About this exercise: Look through the entries below, please, and copy every line with the word "agent".

Dataset excerpts:

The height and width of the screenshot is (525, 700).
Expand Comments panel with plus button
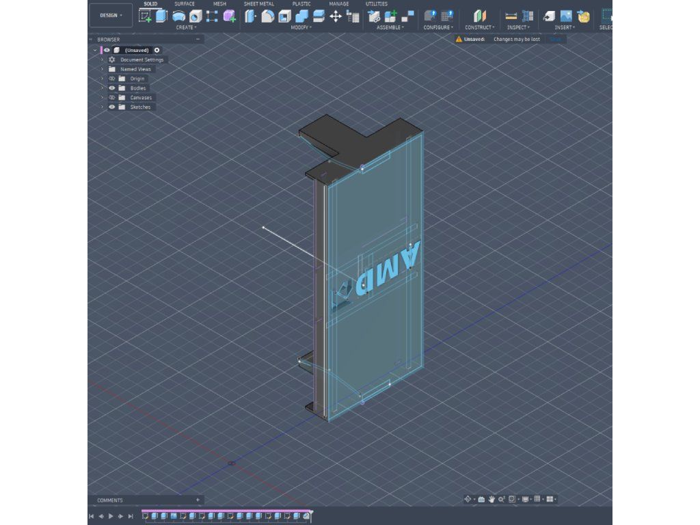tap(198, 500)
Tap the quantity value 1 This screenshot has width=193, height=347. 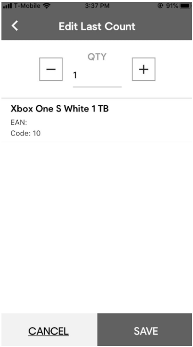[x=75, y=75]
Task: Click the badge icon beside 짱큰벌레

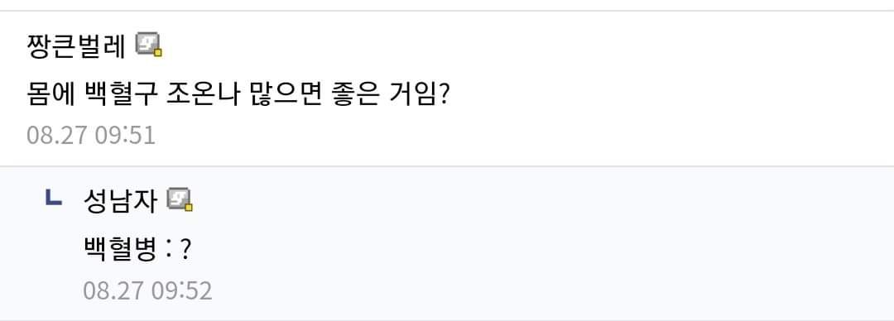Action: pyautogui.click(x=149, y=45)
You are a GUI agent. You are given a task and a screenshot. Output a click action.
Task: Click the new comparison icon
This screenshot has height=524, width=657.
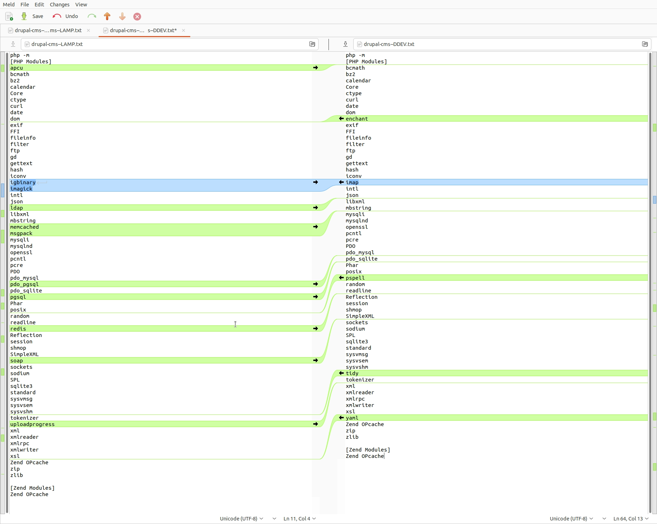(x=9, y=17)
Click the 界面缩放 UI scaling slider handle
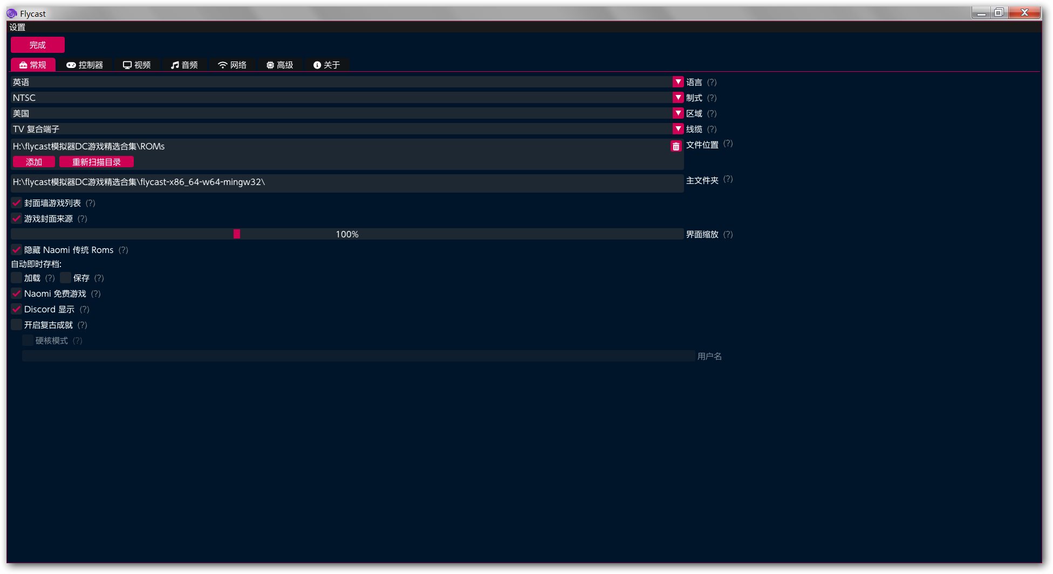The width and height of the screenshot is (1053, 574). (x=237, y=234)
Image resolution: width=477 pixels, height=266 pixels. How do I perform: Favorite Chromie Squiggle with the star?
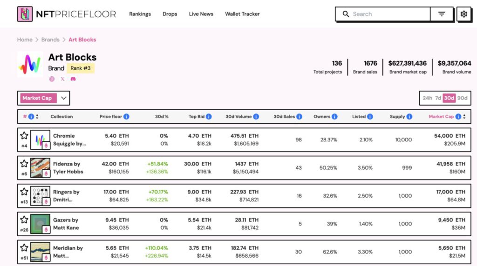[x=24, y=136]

==

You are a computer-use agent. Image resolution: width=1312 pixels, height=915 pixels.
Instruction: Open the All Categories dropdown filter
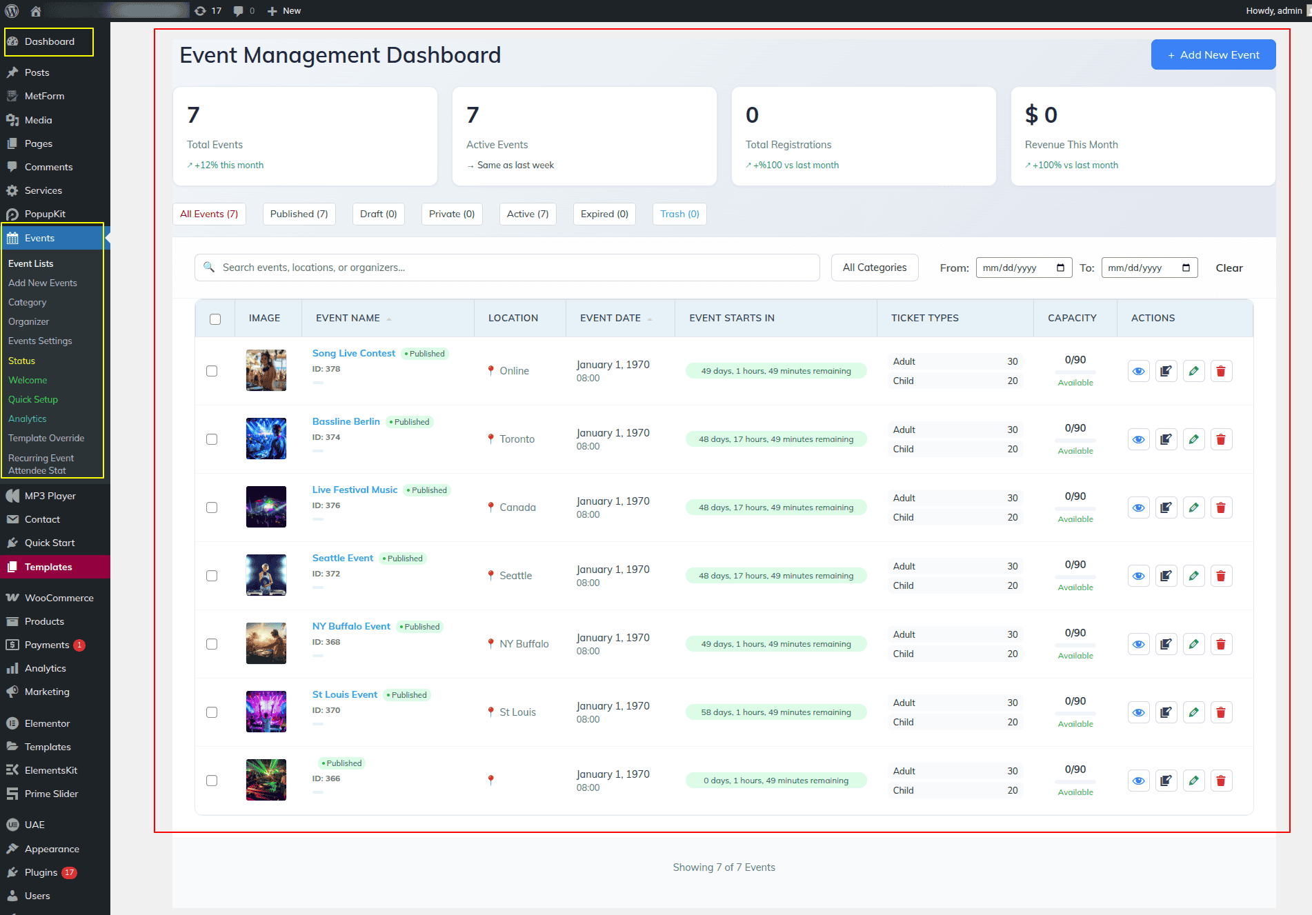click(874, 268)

Response to the exercise:
You are a GUI agent. You are given a task and a screenshot. Output a click action.
You are a computer-use agent. Image resolution: width=1312 pixels, height=915 pixels.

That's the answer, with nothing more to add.